## [Passage to read]
━━━━━━━━

2. Materials and Methods

2.1. Materials

Chitosan (CS, 75%–85% deacetylated), poly(vinyl alcohol) (PVA, Mw = 89,000–98,000), and sodium tripolyphosphate (STPP) were purchased from Sigma-Aldrich. Hydrochloric acid (37%) and glacial acetic acid were supplied by Merck. All chemicals were of analytical grade and used as received. Deionized water with resistivity greater than 18.2 MΩ-cm was used in sample preparation in this study.
The anthocyanin (ATH) used in this work was extracted from red cabbage (Brassica oleracea), a produce harvested from the Lâm Đồng Province of Vietnam, chiefly following the solvent extraction method reported by Fuleki and Francis [25]. Accordingly, the extraction procedure for ATH from red cabbage has been modified in this work and is given as follows. Typically, 150 g of minced red cabbage is macerated and soaked in ca. 303 mL of solvents, composed of absolute ethanol (150 mL) and concentrated HCl (3 mL) in deionized water (150 mL), in an ultrasonic bath for 60 min [10,18,26].

2.2. Preparation of pH Indicative Films

The pH indicative films were synthesized with the solvent (solution) casting method using the hydrogels prepared from the mixed solutions of chitosan (CS)/poly(vinyl alcohol) (PVA) incorporated with anthocyanin (ATH) by a procedure revised from that of Stefani et al. [14,19]. STPP was used as the crosslinking agent to the polymer films. All ingredients for making up hydrogels as precursors to the pH indicative films were previously prepared as pure solutions. Notably, the concentrations of polymers and STPP in the parental solutions were 1 wt% for both PVA and CS, and 0.1 wt% for STPP, respectively. Furthermore, the concentration of anthocyanin in the extract was maintained at 86.67 mg/L.
The parental solution of 1 wt% PVA was obtained by dissolving 1 g of PVA in 99 g of deionized water with continuous magnetic stirring at 70 °C. The PVA solution was then allowed to cool down to the ambient temperature, at which it became transparent and quite viscous. Similarly, the 1 wt% CS solution was prepared by dissolving 1 g of chitosan flake in 99 g of 1 wt% acetic acid solution under continuous agitation for 24 h at room temperature.
To study the effect of chitosan and the crosslinking agent STPP on the mechanical properties of the finished pH indicative films, various volume ratios of 1 wt% PVA solution and 1 wt% chitosan solutions were mixed and agitated constantly for 30 min to give the PVA/CS solutions. Subsequently, a proper volume of ATH extract was added into the aforementioned mixed solutions of PVA/CS and stirred for another 30 min at room temperature. The volume of the added ATH solution was fixed at a quarter of the total volume of the final PVA/CS/ATH solutions. For example, 100 mL of PVA/CS/ATH solution was composed of 75 mL PVA/CS solution and 25 mL ATH solution. Afterwards, a suitable volume of 0.1% STPP solution was added to the solutions of PVA/CS/ATH in order to promote the cross-linkage in the resultant hydrogels.

━━━━━━━━

## [Data shown]
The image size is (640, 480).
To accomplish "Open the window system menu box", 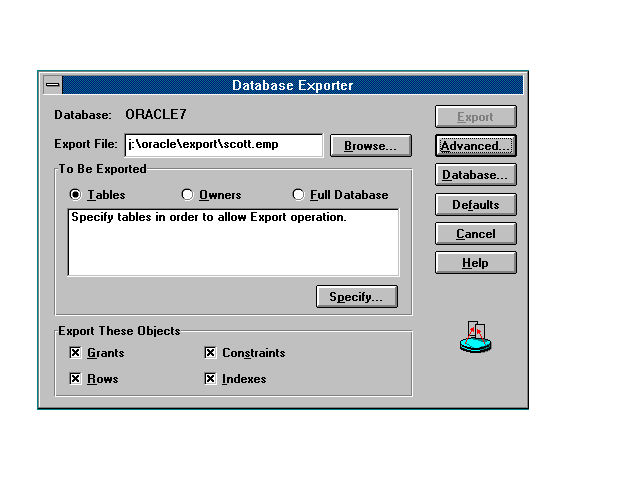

━━━━━━━━

## [Parts of the exercise]
A: Decide whether each of the following statements agrees with the methods passage on pH indicative films. Answer yes or no for each and quote the words of the passage that settle it. (i) The red cabbage came from Lâm Đồng Province of Vietnam. (ii) The chitosan solution was stirred at 70 °C while it dissolved. (iii) The anthocyanin extract made up one quarter of the final PVA/CS/ATH solution volume.
B: Extend the methods passage on pH indicative films, starting after its last sentence.

## [Answers by task]
A:
(i) Yes: "a produce harvested from the Lâm Đồng Province of Vietnam"
(ii) No: "under continuous agitation for 24 h at room temperature"
(iii) Yes: "The volume of the added ATH solution was fixed at a quarter of the total volume of the final PVA/CS/ATH solutions."

B:
Explicitly, the formulation used for the study on the effect of chitosan dosage on the mechanical properties of pH indicative films was given in proportion as follows: (1) 75 mL PVA/CS solution, in which various volume ratios of PVA solution to CS solution were used; (2) 25 mL ATH extract solution; and (3) 6 mL of 0.1% STPP solutions. Similarly, the formulation for the study on the effect of the crosslinking agent STPP on the mechanical properties of pH indicative films was given in proportion as follows: (1) 75 mL PVA/CS solution, i.e., the volume ratio of PVA solution to CS solution kept at 75/25; (2) 25 mL ATH extract solution; and (3) the predetermined amount of 0.1% STPP solutions.
The pH value of the hydrogel, consisting of PVA/CS/ATH/STPP, was adjusted to 6 with 1.0 M NaOH. Finally, the pH indicative film was attained by casting the obtained hydrogel (50 mL) in Petri dishes (120 mm diameter), followed by the removal of solvent from the cast film by placing these Petri dishes in an oven at 45 °C for 72 h. All the experiments reported in this work were performed at least in triplicate.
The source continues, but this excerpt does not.